== Segment start ==
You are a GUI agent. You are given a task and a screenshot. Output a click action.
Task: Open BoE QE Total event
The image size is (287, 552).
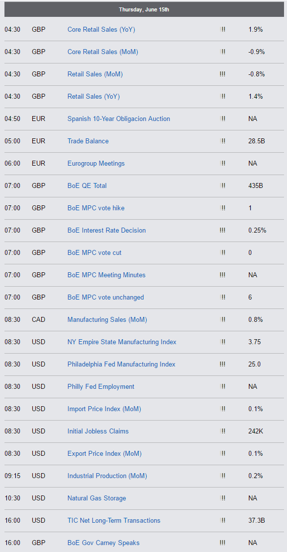tap(87, 185)
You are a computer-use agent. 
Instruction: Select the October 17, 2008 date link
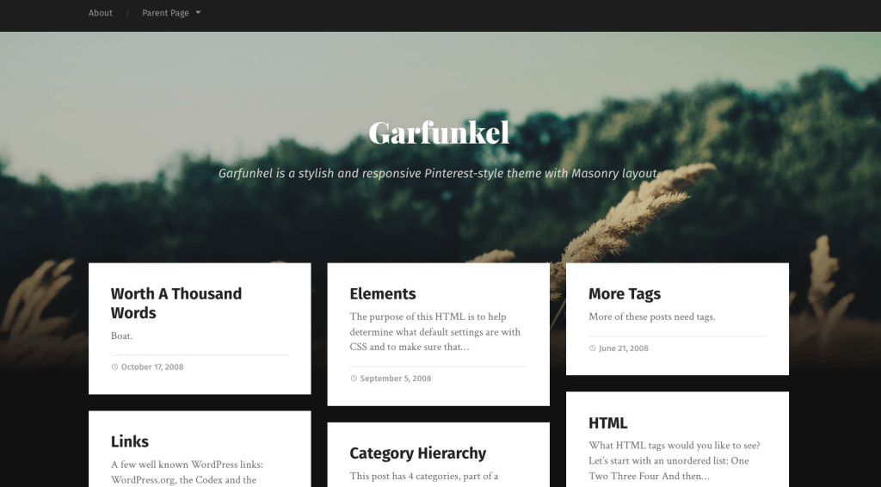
== Segment end ==
Once the pictures are set aside, please reproduce the remaining material word for word.

## RESULT BELOW
You are a GUI agent. You are given a task and a screenshot. Output a click action.
Task: Open BoE QE Total event
The image size is (287, 552).
tap(87, 185)
You are a computer-use agent. 
Instruction: Select the October 17, 2008 date link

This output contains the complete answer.